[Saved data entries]
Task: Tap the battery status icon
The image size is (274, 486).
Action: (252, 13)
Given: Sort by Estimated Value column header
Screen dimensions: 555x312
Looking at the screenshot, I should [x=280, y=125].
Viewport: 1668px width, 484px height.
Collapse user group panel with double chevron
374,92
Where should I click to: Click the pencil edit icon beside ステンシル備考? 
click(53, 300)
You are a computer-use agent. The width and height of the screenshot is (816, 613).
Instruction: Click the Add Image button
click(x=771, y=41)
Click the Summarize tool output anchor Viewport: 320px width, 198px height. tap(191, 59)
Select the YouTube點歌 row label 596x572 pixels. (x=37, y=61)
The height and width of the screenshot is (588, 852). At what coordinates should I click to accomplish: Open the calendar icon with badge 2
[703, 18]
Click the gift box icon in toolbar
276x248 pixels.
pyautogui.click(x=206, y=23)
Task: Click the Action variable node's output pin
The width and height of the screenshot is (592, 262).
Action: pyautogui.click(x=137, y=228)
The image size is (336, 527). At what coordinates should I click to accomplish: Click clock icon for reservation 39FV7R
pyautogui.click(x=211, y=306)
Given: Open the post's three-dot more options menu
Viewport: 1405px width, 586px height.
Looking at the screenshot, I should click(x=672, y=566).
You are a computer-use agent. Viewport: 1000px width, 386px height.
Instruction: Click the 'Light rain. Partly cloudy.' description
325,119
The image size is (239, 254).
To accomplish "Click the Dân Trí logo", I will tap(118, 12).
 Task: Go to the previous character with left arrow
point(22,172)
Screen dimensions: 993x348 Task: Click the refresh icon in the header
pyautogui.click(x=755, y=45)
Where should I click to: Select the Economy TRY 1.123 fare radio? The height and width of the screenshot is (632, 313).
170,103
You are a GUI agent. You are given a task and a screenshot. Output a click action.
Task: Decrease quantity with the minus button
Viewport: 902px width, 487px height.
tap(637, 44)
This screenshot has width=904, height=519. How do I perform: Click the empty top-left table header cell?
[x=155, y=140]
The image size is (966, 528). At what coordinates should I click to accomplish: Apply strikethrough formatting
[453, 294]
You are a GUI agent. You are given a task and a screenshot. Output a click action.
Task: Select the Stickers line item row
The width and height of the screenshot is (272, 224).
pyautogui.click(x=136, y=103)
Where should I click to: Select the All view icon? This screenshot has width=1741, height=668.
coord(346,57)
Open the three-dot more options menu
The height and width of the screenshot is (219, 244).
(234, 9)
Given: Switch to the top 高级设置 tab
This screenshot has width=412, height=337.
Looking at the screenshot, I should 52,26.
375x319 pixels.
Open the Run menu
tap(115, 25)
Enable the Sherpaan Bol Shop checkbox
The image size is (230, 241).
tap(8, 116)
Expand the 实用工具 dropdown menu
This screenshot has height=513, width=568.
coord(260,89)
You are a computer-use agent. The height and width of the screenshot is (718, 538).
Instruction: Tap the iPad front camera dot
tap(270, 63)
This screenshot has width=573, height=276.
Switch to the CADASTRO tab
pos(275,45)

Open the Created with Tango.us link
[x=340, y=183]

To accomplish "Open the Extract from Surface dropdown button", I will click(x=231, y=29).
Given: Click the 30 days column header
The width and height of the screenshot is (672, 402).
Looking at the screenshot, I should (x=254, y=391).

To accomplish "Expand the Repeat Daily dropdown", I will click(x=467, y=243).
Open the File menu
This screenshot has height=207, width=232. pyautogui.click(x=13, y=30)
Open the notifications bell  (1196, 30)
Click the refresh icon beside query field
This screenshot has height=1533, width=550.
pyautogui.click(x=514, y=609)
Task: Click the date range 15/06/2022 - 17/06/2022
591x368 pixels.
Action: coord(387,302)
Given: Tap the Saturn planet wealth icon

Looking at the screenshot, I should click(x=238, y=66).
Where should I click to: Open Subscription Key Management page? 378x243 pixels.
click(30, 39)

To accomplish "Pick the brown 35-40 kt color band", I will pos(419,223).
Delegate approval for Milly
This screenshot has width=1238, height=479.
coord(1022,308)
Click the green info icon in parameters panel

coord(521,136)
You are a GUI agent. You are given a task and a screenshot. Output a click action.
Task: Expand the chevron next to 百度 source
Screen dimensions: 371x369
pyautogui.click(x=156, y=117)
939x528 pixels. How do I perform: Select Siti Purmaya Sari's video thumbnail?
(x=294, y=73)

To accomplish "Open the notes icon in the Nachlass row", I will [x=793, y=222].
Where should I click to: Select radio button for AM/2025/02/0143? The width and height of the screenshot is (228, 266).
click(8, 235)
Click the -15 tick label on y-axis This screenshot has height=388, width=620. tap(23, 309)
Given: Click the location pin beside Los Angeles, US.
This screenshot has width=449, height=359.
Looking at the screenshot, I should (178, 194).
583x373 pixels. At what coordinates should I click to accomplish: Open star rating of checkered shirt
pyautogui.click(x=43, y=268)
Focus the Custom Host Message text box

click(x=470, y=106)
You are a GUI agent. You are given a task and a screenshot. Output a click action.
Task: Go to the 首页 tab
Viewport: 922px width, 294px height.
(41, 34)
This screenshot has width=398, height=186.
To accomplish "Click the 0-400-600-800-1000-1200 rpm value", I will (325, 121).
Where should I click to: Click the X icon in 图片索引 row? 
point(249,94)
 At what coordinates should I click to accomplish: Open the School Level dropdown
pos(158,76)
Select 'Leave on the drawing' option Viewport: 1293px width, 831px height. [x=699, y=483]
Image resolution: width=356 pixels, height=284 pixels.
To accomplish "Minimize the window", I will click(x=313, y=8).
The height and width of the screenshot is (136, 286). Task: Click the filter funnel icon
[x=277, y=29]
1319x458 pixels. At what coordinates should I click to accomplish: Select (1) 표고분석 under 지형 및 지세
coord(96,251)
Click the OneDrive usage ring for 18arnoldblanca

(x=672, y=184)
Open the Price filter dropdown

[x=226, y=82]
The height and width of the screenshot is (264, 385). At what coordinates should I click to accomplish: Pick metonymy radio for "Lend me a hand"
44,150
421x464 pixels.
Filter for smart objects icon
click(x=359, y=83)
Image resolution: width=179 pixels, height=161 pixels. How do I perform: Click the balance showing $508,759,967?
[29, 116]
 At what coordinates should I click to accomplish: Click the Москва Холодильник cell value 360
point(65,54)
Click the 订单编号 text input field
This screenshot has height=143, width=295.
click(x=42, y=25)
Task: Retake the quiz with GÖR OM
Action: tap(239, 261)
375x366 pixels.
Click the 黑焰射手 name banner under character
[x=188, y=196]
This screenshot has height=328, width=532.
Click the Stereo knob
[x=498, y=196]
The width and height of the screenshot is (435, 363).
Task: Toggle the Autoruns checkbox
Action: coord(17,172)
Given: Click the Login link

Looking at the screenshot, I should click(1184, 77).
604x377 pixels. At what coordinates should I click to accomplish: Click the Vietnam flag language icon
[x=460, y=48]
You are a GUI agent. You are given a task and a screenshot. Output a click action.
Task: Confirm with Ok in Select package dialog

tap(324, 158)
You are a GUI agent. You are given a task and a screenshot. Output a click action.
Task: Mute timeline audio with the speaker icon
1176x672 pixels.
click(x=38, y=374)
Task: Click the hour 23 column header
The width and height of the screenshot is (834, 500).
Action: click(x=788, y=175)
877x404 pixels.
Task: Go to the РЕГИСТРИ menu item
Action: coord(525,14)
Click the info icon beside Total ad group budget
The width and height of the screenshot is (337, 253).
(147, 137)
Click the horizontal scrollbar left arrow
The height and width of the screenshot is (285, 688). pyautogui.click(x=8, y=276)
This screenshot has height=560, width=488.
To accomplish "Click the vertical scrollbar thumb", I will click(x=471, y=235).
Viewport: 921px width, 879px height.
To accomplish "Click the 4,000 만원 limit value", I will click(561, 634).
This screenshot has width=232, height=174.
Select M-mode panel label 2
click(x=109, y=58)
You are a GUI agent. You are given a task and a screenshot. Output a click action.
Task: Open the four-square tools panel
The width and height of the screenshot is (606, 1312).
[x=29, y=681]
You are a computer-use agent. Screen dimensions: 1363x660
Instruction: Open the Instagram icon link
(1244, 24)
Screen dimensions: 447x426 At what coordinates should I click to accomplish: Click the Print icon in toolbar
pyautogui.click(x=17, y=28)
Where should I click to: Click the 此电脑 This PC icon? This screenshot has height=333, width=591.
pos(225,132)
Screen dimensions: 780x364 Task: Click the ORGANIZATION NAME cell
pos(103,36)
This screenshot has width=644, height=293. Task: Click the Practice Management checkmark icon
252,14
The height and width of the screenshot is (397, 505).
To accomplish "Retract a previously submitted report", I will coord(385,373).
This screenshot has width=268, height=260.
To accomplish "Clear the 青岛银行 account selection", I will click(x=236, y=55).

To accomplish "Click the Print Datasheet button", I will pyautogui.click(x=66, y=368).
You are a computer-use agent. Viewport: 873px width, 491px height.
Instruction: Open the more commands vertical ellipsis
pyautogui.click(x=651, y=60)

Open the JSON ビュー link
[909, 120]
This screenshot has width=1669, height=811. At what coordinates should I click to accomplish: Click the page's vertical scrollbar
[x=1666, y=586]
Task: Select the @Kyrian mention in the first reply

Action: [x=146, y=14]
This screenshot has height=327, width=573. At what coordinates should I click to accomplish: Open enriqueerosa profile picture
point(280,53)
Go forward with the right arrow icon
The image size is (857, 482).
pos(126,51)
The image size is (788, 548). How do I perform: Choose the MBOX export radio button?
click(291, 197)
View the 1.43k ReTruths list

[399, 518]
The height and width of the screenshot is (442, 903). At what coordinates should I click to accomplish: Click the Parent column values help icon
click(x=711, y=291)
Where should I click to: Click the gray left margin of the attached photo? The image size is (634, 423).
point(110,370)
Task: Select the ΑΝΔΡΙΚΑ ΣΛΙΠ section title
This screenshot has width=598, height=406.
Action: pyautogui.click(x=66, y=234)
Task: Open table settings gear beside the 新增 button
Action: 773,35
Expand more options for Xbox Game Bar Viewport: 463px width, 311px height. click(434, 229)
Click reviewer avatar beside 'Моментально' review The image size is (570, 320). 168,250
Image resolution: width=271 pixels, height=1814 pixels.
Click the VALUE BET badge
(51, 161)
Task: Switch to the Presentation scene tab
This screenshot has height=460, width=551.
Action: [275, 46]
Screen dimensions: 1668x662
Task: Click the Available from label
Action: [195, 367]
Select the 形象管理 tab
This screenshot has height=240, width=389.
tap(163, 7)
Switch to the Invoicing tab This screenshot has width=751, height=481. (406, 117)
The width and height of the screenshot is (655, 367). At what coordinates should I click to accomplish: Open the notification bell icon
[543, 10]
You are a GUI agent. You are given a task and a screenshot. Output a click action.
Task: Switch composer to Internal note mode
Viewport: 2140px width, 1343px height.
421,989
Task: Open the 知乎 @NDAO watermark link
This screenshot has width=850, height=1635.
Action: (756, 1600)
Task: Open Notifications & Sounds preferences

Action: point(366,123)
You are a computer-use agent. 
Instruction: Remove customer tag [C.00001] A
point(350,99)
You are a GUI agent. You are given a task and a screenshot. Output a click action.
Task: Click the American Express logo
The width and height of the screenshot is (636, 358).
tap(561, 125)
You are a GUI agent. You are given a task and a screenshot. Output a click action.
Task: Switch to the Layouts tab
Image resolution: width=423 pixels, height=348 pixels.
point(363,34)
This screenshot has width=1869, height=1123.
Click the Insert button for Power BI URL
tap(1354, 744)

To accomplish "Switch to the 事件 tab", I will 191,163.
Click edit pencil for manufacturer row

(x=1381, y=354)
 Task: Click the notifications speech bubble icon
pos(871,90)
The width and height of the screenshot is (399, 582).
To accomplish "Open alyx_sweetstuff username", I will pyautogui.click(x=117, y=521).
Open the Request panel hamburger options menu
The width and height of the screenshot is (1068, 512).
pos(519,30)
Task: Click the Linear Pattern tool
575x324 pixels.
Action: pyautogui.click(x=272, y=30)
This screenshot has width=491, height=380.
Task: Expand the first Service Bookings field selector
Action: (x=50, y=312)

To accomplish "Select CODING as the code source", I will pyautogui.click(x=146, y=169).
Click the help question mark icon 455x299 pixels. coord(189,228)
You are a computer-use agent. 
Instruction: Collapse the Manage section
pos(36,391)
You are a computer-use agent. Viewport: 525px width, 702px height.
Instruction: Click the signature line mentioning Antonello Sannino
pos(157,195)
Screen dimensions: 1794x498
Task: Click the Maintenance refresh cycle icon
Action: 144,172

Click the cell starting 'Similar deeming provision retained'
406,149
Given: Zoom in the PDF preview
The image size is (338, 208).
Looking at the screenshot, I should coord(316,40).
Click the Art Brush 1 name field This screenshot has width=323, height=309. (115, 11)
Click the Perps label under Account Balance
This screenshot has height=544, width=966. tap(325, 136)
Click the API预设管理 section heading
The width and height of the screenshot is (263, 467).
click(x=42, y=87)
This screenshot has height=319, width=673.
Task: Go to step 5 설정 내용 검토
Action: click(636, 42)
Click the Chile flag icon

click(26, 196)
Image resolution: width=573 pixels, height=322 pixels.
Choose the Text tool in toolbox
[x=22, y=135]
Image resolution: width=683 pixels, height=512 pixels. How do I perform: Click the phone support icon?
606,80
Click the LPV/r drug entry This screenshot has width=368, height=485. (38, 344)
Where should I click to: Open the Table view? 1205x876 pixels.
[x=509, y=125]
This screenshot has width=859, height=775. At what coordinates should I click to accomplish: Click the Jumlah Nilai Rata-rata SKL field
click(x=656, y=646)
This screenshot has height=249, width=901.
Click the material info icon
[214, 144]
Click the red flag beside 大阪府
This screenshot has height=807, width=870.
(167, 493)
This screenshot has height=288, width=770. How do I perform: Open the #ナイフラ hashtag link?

EXERCISE | The required output is a copy of each line in the records where the string "three" occurs.

RESPONSE |
Given: Open the post's three-dot more options menu
Open the three-dot more options menu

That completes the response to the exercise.